Devs are gonna LOVE having to optimise games for all those different Xbox devices...
Expect poorly optimised games on all of them.
You haven't been paying attention. All those variants would be running Magnus AT2. And maybe Medusa Point AT3 for the lower SKU.
Devs will only need to target one or two profiles. Maybe three max. Up to 1080/120, 1440/120, and 4k/120.
But the baseline to optimize toward is Magnus AT2 built by MS, aka Xbox Prime. OEMs building higher spec SKUs would still be using the same APU, just more storage, ram, or higher clocking with better cooling. Same with Xbox PCs, they will use Magnus AT2 also. And if any Xbox PCs use AT1 or AT0, that just means the AT2 optimized games would perform more smoother on more powerful hardware.
That's the entire point of using the same Magnus APUs across the board, only thing devs need to build toward.
I never said "full windows". There is no need for that on a console. But you have answered the need for virtualization yourself. In order to make quick resume seamlessly work for PC games, a hypervisor driven approach seems to make the most sense from a security, abstraction and ease of management standpoint. In any case, we are both speculating here and won't know until MS reveals what is it that they are really making. So I'll leave it there.
Ok, I see what your saying but I guess that's where we disagree. I don't think PC unpackaged games will get Quick Resume. That will likely remain a benefit of native Xbox ecosystem games.

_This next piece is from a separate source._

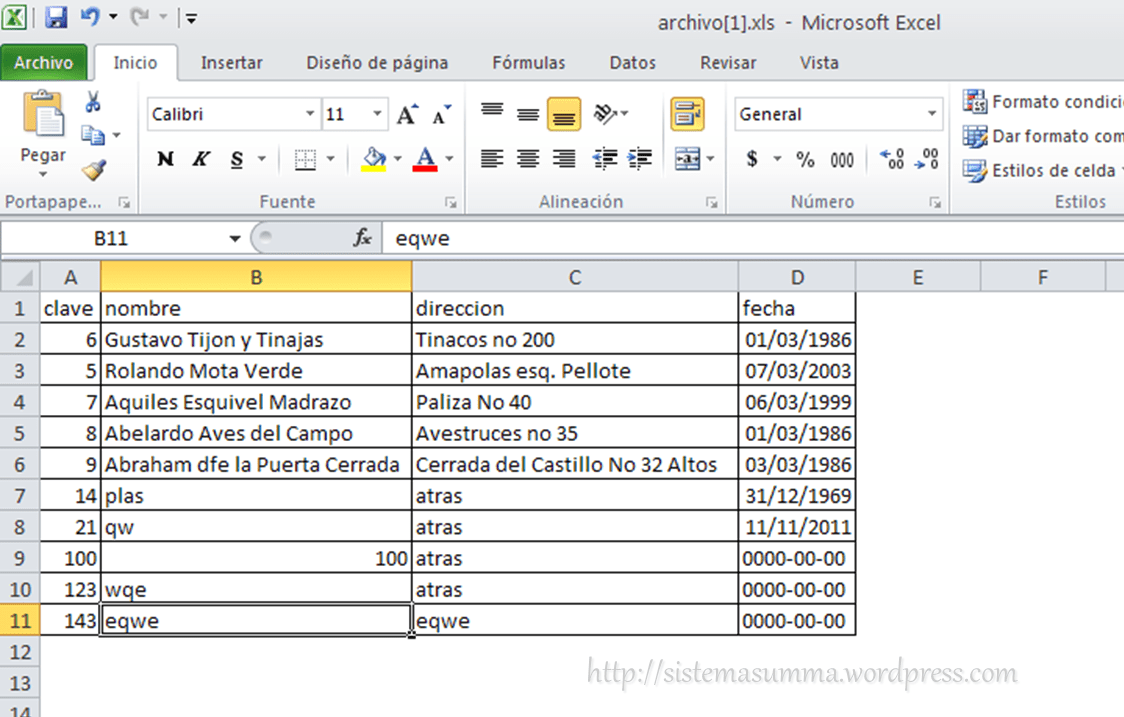Click the Cut scissors icon

[93, 102]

MS will want to run the PC games securely regardless, to prevent piracy. Best way to do that is to remove Desktop mode, and file system access. Secondly, run all those games in a secure container that could be wiped/reset easily.
Containerization is MS preferred way to secure things. XDK created Xbox One games were put into the XVC container (Xbox virtual container).

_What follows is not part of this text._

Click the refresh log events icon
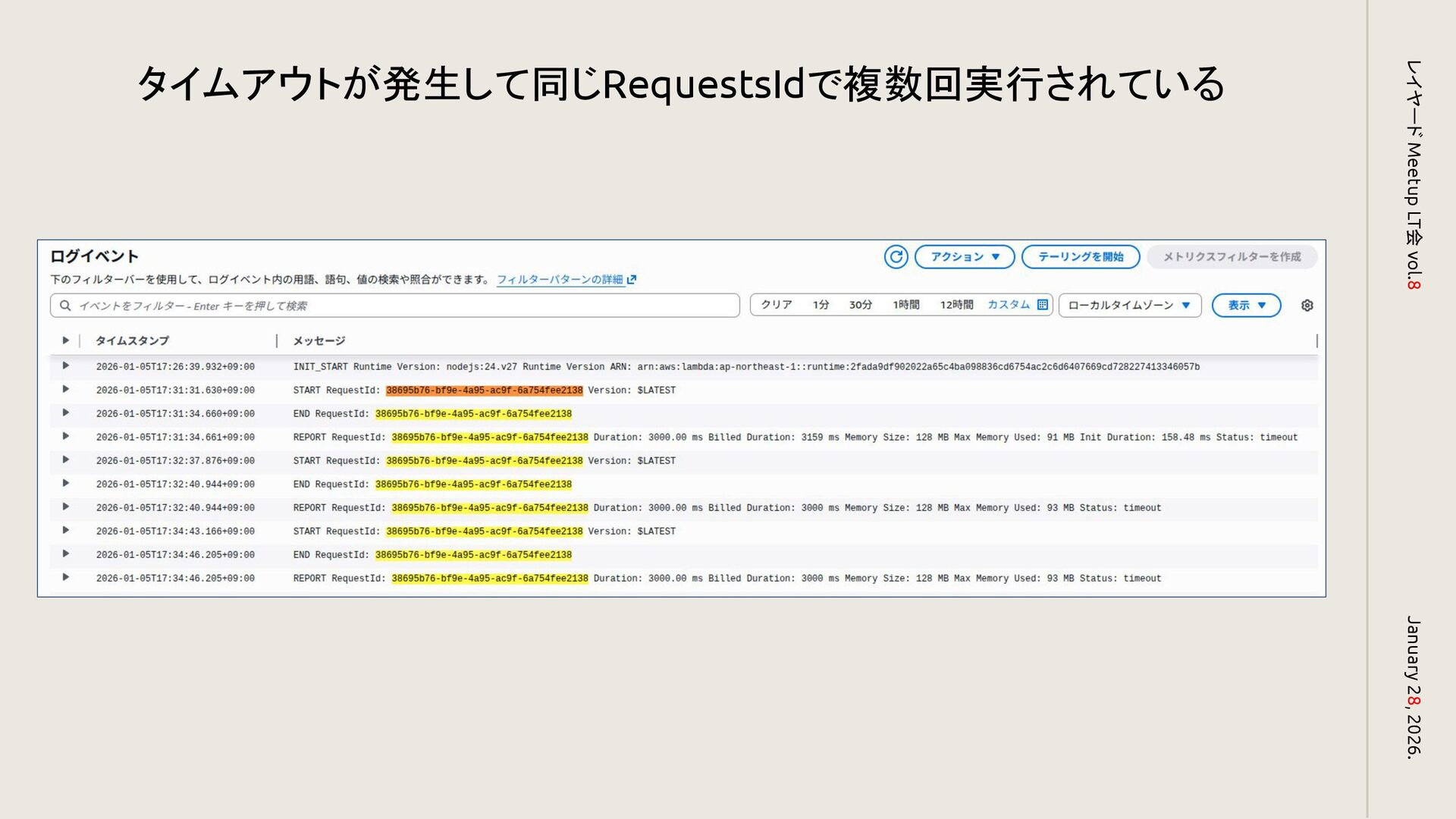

UWP was naturally sandboxed via the appX container. GDK and GDKX containerize games via MSIXVC. And MSIX containerizes other Win32 apps on MS Store.
xCloud runs on Kubernetes containers, running Series S profiles on custom Series X server blades.
MS plan with Windows 10X for the cancelled Surface Neo was to run three types of containers, appX, MSIX, and a large universal container for all unpackaged Win32 apps. Those principles were all added to Windows 11, before UWP was deprecated.
My point is, think containers, not virtualization of unpackaged Win32 games.
And yes, we're all speculating here. But I do think even the Consoles will run full windows, Magnus seems to have three CPU cores dedicated to OS. A converged Windows 12/Xbox OS would likely be provided to the OEMs to run on the entire Xbox family of devices, the full platform. But features unlock based on form factor.
I expect desktop mode, filesystem access to be blocked for consoles, and odds are only the consoles get the Xbox OS shell. The full windows would be extremely locked down on consoles and lie dormant until invoked. The PC games would run inside a large container. They may do separate containers for each storefront or just one big container for all PC stores.
No containers on Xbox PCs, and Console BC/FC delivered via Smart Delivery. Let's see how things play out.